John Padilla, managing director at IPD Latin America: “Mexico’s Round 1.4 auction was a resounding success, particularly given the commitments it required, and the current oil price environment. Twelve new companies will now enter Mexico’s deep-water arena to begin delineating one of the world’s last under-explored offshore areas. The implications are vast; it will be fascinating to watch this ecosystem evolve. The biggest shift will likely occur within Pemex. It must digest and start to work in its new role as partner on the E&P side with BHP Billiton in Trion (the farm-down) and with Chevron and INPEX in Perdido’s Block 3. The billions of dollars in investment, which will not turn into production for several years, come as Pemex struggles with falling production—to the tune of some 375,000 bpd since the 2013 energy reform was passed.
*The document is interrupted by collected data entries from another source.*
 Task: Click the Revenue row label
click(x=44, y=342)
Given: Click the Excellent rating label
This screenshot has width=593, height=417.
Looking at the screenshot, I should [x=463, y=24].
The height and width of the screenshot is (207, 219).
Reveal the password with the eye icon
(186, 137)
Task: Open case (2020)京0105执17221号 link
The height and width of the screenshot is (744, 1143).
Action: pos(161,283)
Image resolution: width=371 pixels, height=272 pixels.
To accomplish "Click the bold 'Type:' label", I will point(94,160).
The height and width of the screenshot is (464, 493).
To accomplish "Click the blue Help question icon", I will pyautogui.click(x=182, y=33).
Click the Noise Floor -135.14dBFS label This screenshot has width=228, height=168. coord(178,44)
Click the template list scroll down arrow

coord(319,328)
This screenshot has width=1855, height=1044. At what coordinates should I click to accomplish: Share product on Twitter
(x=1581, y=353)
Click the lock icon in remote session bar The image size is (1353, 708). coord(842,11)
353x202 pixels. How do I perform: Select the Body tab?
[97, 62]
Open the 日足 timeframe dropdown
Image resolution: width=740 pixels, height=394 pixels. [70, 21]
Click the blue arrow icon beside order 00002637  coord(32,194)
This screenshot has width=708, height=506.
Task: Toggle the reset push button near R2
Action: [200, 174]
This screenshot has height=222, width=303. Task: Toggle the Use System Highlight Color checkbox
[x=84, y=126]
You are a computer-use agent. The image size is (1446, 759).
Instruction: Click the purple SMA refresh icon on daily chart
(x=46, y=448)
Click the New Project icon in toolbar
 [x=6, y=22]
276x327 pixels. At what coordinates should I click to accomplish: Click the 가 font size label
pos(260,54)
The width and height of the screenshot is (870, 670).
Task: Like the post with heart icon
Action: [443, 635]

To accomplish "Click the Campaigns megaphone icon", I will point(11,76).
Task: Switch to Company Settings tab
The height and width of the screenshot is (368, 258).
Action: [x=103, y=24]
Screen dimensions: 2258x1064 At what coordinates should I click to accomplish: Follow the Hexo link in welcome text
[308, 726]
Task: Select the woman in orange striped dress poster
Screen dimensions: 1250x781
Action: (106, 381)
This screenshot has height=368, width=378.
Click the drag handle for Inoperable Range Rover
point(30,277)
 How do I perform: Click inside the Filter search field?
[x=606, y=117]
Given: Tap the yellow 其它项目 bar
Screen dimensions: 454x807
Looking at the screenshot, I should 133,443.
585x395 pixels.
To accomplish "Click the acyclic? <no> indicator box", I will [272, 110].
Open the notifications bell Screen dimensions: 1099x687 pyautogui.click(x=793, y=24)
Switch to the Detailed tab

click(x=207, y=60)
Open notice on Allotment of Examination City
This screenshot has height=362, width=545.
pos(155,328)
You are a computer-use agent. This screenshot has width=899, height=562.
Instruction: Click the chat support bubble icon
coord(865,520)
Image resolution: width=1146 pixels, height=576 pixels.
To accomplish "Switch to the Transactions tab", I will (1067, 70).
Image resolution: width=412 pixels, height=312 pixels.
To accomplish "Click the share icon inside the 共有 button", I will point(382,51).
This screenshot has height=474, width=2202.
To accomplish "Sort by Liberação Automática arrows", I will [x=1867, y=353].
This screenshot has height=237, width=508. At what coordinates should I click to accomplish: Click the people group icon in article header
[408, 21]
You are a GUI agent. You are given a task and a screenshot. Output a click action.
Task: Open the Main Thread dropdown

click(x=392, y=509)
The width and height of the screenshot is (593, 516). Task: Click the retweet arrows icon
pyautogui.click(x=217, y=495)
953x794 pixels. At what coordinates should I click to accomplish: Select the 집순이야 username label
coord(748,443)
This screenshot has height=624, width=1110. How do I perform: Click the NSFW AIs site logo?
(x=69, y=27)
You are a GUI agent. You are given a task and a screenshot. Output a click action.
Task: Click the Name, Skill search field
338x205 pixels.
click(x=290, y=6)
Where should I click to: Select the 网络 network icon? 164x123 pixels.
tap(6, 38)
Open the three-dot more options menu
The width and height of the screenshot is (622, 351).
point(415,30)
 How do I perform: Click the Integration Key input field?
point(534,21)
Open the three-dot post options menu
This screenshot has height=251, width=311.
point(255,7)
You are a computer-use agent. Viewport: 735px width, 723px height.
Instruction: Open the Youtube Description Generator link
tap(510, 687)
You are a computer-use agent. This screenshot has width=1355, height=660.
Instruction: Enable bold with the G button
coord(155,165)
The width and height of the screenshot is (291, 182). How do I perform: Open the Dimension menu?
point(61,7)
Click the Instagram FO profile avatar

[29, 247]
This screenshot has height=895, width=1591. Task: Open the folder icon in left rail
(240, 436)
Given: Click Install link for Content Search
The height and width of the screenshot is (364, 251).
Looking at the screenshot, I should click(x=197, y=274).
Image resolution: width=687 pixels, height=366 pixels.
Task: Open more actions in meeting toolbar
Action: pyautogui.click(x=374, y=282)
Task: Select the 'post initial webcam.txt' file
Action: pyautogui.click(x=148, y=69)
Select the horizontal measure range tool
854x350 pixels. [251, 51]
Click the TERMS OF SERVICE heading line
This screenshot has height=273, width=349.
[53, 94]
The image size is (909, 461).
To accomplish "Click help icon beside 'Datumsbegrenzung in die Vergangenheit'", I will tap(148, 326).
The government will have to double down on its efforts to turn that tide, whether that be through more blocks that can rapidly bring production online, more farm-downs and/or finally pushing through the long-delayed CIEPs and COPFs. The Mexican government’s ability to listen and receive feedback was key to making this bidding round a success. But competition from Brazil and the United States in particular looms. Mexico will still have to fine-tune its contract and mechanisms, to ensure it can build off this historic bid round’s success.”